Aim of the exercise: Print exactly those lines that run from the beginning of the data to the line bearing "Viewport: 567px width, 448px height.", inclusive.

Stored data:
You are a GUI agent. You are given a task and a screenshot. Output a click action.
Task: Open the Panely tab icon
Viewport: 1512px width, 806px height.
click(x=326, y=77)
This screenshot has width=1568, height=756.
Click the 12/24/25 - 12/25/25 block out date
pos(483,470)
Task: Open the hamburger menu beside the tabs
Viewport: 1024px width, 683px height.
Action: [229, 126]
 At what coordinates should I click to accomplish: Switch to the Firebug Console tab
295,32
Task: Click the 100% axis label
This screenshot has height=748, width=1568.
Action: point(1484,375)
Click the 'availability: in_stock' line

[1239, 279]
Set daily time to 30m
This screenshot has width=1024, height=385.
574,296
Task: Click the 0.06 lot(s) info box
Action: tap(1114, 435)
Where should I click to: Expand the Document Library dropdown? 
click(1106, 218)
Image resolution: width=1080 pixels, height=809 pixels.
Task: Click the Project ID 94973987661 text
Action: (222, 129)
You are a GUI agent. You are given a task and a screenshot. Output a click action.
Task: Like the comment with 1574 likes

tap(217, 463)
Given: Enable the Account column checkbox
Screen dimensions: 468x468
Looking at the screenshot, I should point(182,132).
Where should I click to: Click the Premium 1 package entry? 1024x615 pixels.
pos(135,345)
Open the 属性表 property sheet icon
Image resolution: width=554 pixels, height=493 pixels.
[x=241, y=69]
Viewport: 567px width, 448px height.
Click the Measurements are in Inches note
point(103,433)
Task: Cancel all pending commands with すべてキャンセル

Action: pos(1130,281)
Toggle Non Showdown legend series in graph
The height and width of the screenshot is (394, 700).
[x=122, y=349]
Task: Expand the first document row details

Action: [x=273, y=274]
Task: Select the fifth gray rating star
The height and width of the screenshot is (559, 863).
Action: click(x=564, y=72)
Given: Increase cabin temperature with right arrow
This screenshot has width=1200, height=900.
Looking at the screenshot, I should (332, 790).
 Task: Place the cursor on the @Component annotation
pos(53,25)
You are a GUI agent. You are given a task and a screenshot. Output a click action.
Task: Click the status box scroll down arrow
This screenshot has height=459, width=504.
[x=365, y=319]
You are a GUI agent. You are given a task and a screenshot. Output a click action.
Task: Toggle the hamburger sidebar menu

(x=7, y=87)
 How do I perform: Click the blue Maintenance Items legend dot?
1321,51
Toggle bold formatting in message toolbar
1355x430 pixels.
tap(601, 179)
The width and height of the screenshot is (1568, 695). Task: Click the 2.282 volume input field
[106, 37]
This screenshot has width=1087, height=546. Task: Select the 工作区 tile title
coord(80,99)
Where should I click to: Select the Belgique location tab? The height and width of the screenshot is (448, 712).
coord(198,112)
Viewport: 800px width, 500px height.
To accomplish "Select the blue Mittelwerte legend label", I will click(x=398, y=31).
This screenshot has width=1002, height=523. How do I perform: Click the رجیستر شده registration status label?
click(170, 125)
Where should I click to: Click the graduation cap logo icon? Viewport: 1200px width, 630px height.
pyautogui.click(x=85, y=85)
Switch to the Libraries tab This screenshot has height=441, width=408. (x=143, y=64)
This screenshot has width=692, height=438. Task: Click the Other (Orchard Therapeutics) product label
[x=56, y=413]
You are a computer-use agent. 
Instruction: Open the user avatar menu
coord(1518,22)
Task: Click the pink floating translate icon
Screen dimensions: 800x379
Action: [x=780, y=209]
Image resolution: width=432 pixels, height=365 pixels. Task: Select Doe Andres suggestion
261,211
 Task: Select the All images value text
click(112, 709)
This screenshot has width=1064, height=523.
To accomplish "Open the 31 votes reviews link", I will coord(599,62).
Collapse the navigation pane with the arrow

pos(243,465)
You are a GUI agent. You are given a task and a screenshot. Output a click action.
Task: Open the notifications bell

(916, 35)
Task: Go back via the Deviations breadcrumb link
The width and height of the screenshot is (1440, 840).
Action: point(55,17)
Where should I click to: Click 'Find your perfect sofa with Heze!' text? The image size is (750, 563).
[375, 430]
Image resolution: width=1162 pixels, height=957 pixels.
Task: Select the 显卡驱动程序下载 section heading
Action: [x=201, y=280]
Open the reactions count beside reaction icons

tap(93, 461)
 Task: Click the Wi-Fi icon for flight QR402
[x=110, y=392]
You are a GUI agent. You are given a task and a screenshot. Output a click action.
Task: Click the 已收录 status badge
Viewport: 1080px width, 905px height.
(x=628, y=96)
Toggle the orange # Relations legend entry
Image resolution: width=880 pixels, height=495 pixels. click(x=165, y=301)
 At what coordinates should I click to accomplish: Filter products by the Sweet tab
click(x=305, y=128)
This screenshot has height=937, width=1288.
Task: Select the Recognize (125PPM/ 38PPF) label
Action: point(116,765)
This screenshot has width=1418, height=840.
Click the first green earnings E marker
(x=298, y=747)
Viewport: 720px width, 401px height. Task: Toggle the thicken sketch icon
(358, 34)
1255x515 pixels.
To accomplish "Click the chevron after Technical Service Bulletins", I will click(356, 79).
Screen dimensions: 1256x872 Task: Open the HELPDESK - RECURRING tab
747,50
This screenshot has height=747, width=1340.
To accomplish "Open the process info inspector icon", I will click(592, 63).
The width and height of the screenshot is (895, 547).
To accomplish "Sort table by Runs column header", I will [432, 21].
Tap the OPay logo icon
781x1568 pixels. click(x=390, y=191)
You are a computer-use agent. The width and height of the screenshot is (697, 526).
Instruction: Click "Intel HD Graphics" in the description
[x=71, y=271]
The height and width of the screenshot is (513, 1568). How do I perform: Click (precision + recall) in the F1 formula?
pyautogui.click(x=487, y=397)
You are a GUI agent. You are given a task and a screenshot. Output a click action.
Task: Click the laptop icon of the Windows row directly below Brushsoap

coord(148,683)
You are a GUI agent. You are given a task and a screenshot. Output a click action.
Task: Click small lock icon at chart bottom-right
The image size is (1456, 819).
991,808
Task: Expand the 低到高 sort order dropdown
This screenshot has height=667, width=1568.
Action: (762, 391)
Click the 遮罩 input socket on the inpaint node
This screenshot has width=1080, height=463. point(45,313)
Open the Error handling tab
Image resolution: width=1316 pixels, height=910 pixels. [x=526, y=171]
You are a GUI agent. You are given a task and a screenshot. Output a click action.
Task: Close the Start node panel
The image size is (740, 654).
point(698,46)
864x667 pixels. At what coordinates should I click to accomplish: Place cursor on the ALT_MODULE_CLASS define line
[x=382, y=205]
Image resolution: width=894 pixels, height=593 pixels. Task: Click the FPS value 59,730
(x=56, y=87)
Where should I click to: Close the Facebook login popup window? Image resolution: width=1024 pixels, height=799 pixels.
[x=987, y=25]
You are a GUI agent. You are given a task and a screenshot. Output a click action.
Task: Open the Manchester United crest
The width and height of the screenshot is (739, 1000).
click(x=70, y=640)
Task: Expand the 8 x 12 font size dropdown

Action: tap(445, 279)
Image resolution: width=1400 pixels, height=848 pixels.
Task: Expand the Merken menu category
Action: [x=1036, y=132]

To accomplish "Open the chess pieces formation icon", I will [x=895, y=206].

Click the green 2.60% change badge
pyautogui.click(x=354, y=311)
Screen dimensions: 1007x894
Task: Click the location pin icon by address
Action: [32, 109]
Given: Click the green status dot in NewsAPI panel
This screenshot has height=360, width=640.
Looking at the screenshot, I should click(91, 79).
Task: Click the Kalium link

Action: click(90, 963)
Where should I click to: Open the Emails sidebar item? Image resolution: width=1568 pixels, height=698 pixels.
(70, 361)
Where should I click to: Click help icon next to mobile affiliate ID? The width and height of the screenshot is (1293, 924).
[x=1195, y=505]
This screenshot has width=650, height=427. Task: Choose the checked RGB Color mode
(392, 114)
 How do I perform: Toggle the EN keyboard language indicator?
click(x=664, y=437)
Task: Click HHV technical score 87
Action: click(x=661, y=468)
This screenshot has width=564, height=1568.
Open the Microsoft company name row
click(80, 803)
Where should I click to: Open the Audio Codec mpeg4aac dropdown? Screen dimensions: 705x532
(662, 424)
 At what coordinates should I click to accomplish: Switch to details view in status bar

Result below:
You are a GUI agent. You are given a task and a screenshot. Output a click action.
Task: Open the Panely tab icon
Viewport: 1512px width, 806px height.
click(x=326, y=77)
This screenshot has width=1568, height=756.
Click the 12/24/25 - 12/25/25 block out date
pos(483,470)
Task: Open the hamburger menu beside the tabs
Viewport: 1024px width, 683px height.
Action: [229, 126]
 At what coordinates should I click to accomplish: Switch to the Firebug Console tab
295,32
Task: Click the 100% axis label
This screenshot has height=748, width=1568.
Action: point(1484,375)
Click the 'availability: in_stock' line

[1239, 279]
Set daily time to 30m
This screenshot has width=1024, height=385.
574,296
Task: Click the 0.06 lot(s) info box
Action: tap(1114, 435)
Where should I click to: Expand the Document Library dropdown? 
click(1106, 218)
Image resolution: width=1080 pixels, height=809 pixels.
Task: Click the Project ID 94973987661 text
Action: (222, 129)
You are a GUI agent. You are given a task and a screenshot. Output a click action.
Task: Like the comment with 1574 likes

tap(217, 463)
Given: Enable the Account column checkbox
Screen dimensions: 468x468
Looking at the screenshot, I should point(182,132).
Where should I click to: Click the Premium 1 package entry? 1024x615 pixels.
pos(135,345)
Open the 属性表 property sheet icon
Image resolution: width=554 pixels, height=493 pixels.
[x=241, y=69]
Viewport: 567px width, 448px height.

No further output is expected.